▶ [INSTRUCTIONS TO FOLLOW]
Find and copy each line of the data that includes "Launch".

(Stored items from a collection)
:::
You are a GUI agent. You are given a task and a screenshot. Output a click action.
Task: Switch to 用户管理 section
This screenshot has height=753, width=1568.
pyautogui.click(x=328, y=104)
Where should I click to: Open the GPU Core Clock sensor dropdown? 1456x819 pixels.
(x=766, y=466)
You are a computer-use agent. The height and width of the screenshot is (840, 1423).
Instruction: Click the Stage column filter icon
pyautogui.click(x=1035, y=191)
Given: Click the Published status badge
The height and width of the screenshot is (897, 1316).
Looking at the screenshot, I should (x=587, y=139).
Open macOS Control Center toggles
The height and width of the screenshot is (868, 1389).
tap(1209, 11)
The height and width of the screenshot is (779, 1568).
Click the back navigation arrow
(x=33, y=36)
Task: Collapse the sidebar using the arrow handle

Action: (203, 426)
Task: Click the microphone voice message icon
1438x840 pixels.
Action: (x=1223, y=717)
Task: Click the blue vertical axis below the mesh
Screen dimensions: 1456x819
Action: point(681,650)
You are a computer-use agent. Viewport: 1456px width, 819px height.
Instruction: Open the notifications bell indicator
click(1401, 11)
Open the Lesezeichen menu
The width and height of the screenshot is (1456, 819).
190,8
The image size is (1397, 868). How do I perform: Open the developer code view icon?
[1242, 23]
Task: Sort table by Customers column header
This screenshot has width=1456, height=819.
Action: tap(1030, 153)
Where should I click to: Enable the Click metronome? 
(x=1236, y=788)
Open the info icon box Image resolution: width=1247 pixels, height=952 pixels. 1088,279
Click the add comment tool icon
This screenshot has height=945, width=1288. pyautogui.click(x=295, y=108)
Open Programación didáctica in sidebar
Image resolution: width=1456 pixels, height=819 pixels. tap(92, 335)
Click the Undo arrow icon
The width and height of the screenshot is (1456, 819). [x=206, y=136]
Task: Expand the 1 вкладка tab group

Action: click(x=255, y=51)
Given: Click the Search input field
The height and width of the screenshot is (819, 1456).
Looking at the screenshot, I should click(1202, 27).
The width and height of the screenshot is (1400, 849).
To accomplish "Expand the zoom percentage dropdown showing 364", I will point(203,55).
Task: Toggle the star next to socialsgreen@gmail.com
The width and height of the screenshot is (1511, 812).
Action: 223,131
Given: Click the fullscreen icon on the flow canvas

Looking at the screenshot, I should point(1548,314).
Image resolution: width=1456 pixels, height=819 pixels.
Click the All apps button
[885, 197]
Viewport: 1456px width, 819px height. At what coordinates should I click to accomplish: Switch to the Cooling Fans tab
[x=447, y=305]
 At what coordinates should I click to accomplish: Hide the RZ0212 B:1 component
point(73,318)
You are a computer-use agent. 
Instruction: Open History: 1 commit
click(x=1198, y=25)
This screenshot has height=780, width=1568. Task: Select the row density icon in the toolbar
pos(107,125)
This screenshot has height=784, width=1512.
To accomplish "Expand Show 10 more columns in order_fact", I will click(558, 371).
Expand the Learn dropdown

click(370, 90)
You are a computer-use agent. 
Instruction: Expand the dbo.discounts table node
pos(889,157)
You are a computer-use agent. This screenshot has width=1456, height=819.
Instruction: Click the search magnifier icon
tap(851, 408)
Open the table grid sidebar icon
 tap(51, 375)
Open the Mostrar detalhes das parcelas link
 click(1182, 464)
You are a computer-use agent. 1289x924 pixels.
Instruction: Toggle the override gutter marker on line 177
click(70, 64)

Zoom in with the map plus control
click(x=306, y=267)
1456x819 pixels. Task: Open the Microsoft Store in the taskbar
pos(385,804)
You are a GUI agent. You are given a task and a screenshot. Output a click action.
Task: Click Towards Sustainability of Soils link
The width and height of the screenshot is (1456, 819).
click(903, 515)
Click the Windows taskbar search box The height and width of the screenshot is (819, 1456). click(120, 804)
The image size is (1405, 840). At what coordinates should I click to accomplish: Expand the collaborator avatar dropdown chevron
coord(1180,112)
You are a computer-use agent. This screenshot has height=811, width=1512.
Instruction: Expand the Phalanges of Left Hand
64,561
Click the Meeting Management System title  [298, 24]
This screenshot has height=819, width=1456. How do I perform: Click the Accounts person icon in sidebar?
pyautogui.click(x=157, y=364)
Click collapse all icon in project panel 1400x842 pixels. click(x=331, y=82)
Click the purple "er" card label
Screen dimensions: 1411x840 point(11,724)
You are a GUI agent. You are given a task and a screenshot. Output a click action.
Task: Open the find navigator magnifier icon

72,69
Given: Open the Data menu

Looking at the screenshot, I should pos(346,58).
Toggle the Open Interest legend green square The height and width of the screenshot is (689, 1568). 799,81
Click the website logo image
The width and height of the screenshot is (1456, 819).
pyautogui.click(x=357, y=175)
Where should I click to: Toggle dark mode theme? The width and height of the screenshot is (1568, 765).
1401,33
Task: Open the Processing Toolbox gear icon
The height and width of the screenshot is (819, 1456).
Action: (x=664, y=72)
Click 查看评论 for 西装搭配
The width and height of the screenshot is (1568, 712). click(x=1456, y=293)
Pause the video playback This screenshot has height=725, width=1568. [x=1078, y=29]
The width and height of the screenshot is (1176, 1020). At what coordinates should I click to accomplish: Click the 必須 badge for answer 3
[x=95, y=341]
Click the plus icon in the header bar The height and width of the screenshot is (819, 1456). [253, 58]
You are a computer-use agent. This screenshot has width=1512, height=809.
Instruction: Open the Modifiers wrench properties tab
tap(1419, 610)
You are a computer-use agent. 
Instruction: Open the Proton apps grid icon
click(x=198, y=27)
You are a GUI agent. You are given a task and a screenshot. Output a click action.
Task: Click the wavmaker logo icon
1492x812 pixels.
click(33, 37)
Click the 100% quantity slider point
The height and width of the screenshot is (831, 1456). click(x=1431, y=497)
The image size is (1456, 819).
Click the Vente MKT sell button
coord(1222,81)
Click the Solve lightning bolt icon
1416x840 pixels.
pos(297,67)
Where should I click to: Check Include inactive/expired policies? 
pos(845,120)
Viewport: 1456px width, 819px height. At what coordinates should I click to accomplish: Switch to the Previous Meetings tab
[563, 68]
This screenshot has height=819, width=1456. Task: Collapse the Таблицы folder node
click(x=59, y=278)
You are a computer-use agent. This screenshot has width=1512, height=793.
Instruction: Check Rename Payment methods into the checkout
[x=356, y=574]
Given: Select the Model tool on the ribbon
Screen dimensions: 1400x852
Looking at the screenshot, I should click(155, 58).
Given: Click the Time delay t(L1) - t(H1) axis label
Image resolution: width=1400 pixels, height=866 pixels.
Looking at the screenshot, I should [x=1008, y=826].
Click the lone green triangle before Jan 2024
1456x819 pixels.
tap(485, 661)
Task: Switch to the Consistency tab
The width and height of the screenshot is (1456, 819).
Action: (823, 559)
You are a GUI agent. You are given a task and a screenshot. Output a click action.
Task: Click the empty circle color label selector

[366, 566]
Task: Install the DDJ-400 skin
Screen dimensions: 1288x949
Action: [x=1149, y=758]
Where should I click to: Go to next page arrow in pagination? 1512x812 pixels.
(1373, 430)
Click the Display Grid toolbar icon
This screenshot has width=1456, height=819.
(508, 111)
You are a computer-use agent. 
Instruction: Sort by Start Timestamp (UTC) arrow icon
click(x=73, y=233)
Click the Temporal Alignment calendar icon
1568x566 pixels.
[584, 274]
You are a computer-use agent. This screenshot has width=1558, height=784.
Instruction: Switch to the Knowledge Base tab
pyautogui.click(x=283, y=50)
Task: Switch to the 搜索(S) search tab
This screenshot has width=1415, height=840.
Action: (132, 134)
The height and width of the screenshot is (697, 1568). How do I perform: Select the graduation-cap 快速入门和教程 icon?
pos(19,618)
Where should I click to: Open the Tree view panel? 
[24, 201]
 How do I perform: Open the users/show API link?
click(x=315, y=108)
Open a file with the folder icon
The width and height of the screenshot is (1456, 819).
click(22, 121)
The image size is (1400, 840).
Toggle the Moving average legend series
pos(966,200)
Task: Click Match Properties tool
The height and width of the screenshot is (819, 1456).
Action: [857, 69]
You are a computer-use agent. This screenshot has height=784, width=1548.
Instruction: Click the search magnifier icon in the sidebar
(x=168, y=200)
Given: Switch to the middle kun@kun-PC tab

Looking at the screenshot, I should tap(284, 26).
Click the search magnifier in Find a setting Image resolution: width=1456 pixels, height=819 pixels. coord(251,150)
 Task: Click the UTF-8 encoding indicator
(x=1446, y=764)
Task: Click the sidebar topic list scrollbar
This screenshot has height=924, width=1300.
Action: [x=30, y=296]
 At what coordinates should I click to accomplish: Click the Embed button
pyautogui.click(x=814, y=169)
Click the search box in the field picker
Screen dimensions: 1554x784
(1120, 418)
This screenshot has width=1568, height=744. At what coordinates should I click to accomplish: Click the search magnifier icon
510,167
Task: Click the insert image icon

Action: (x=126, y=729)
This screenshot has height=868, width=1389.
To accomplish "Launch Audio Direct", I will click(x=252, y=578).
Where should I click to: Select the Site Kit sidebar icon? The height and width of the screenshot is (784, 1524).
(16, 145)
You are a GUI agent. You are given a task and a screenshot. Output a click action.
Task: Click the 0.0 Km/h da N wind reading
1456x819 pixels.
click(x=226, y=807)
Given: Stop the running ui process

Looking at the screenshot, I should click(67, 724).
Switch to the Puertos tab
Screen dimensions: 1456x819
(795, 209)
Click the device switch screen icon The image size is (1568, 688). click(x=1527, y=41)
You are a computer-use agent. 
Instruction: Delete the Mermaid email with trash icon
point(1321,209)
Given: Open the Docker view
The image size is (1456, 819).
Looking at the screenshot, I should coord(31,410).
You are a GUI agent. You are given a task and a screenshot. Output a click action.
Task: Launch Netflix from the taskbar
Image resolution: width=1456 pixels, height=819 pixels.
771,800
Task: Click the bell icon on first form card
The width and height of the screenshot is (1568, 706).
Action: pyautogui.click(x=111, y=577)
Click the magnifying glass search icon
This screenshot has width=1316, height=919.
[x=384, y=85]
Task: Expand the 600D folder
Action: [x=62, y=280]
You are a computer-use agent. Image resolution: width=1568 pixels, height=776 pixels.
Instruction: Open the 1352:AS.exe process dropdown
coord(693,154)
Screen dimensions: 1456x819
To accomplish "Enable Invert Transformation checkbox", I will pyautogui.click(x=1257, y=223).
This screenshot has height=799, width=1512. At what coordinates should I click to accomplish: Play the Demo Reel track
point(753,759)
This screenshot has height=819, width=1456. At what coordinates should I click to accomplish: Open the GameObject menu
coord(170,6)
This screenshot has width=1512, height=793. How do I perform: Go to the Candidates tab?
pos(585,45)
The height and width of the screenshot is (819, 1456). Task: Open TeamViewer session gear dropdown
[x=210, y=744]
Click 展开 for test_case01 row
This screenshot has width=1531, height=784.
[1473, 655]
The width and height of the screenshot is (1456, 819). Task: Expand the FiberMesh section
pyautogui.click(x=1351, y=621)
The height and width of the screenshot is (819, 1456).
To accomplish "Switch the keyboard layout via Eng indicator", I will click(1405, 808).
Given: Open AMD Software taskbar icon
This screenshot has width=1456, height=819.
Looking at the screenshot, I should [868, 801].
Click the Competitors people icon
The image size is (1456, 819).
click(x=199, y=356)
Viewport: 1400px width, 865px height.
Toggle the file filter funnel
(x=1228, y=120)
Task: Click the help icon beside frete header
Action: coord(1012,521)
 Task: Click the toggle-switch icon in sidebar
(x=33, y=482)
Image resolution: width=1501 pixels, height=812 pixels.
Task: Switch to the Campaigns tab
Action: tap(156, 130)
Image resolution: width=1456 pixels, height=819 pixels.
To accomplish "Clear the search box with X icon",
:::
▶ [YOUR RESPONSE]
To accomplish "Launch Audio Direct", I will click(x=252, y=578).
Task: Launch Netflix from the taskbar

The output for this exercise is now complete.